労働人口の減少や長時間労働の問題を是正するために、昨今特に声高に叫ばれるようになっている生産力の向上。高い品質を維持した上でチームの生産力を上げるためには、具体的にどのように取り組めばいいのだろうか。

今回は、時間管理アドバイザーやセミナー講師などとして活躍している石川和男氏に、そのノウハウを伺ってみた。

1.指示や連絡は具体的な数字で示す

部下に対して、「なるべく早く終わらせて欲しい」「少なめに発注して欲しい」「広めの会議室をとってほしい」など、形容詞や副詞を使った漠然とした指示をしていないだろうか。

石川氏によるとこの場合、「15分でやってほしい」「いつもより20本少なめに発注して欲しい」「50人収容できる会議室をとってほしい」という風に、具体的な数字を提示することが大切だという。数字にすることで指示の意図が明確になり、双方の認識のズレを防ぐとともに迅速な判断を促し、業務の効率化に繋げることができるのである。

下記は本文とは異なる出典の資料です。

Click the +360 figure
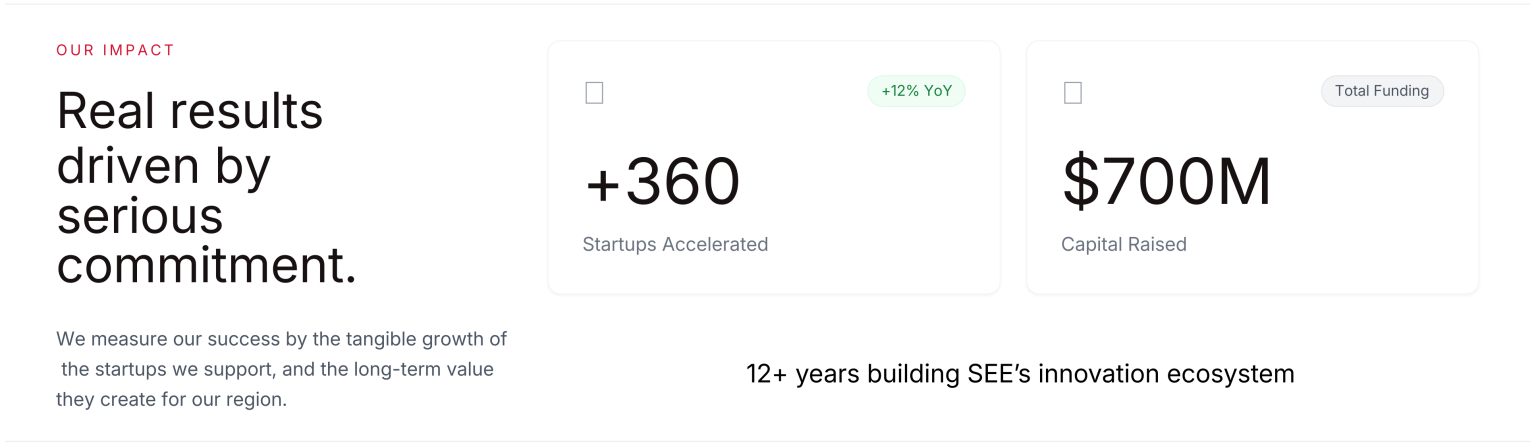 662,183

あわせて気を付けておきたいのが、タスクの優先順位だ。新入社員の場合は、数字で指示をしても、ビジネスリテラシーに乏しく、そもそもプライオリティのつけ方がわからないという社員も多い。そのため、明確にタスクの順番を提示したり、本人に考えさせたりしてフォローしていくことも欠かしてはならないと、石川氏は語る。

2.業務を手放す

「自分でやった方が早い」と思ってタスクを溜め込むのではなく、部下に割り振ることも、リーダーが備えておきたい素質のひとつだ。いくら優秀であっても、一人でやれる業務量には限界がある。そのため、誰にどのタスクをアサインできるのか、常にアンテナを張っておくことが大事だと石川氏は語る。

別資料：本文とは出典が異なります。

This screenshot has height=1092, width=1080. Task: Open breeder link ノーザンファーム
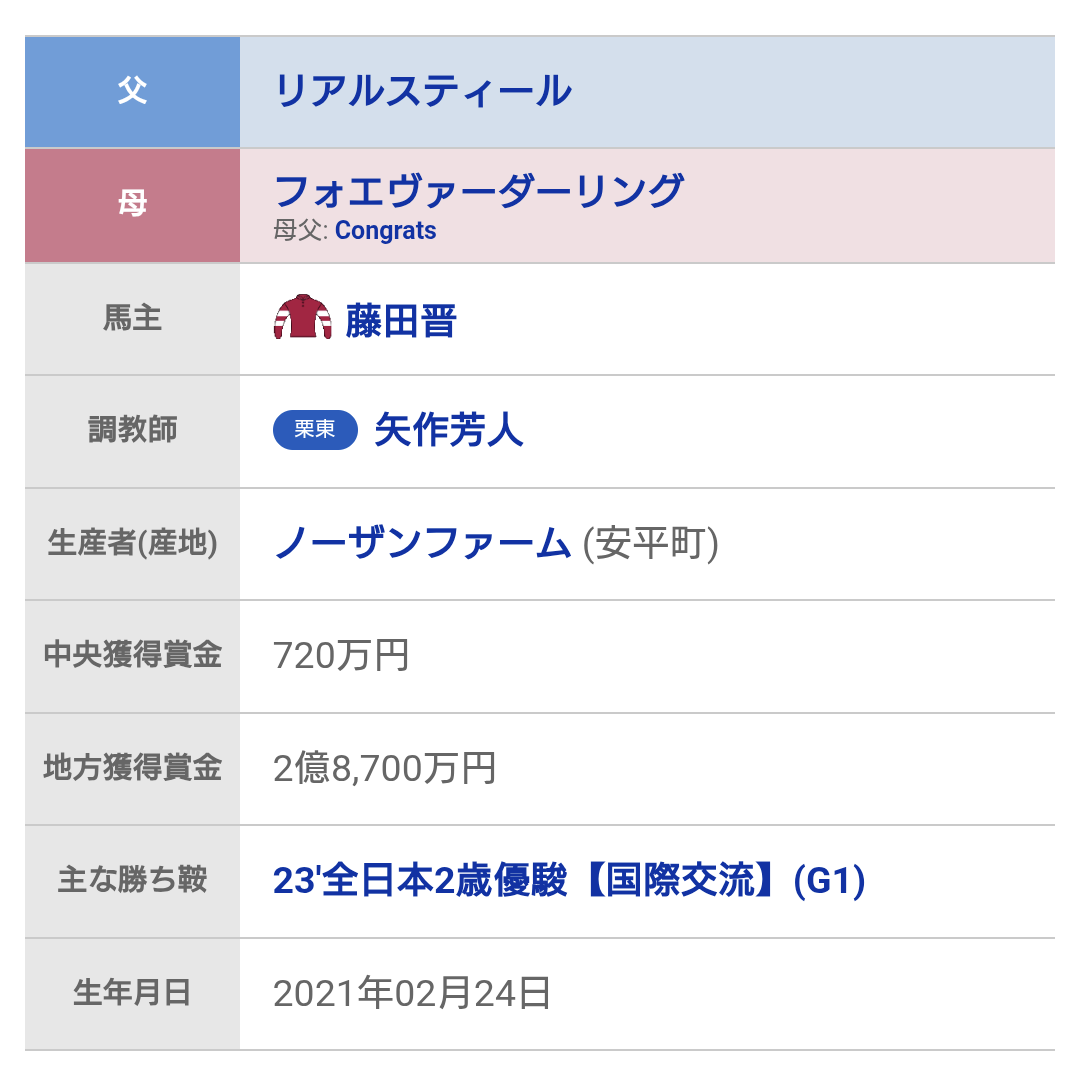pyautogui.click(x=422, y=544)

タスクを手放さないと、自分自身の業務が圧迫してしまうのはもちろん、部下のスキルアップにもならない。自分のタスクを上手くシェアすることで一人一人のエンパワーメントを促し、最終的に強固なチーム体制の構築に繋げることができるのである。

3.インプットで”気づき”の機会を増やす

人は意外と慣習や思い込みで、業務の効率化をはばんでいることがある。石川氏によると、社内やチーム内でルール化されているもの中には、実は形骸化したものが多くあるという。けれども、ルーティンになってしまっていると、そのことになかなか気付くことができない。

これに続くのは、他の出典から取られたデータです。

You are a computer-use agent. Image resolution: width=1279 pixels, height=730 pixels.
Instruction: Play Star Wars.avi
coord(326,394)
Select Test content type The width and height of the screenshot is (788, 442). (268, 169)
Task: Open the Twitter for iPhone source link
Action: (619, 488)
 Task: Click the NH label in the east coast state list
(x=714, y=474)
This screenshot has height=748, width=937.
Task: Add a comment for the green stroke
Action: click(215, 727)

パラダイムにとらわれることなく、隠れた非効率を見つけ出すためにも、日々インプットの機会を増やすことが大切なのだそうだ。異業種交流会やセミナーに参加したり、ビジネス書などを読んだりすることで、非効率を見抜く目を養い、チームにイノベーションをもたらすことができるのである。

4.月一の飲み会より毎日の会話を増やす

生産性を高めるためには、チーム内での信頼関係の構築も欠かせない。部下との仲を深める方法のひとつとしてよくあるのが「飲みニケーション」だが、さまざまな価値観や働き方を持つビジネスパーソンが増えている現状では、機会を設けることが難しいこともあるだろう。

そのため、今後のチームビルディングにおいては、月一の飲み会よりも、毎日の会話を意識する方が効率的だと石川氏は述べる。単純接触効果と呼ばれるもので、時間は短くても、頻繁にコミュニケーションをとることで、部下との距離を効果的に縮めることができるのだそうだ。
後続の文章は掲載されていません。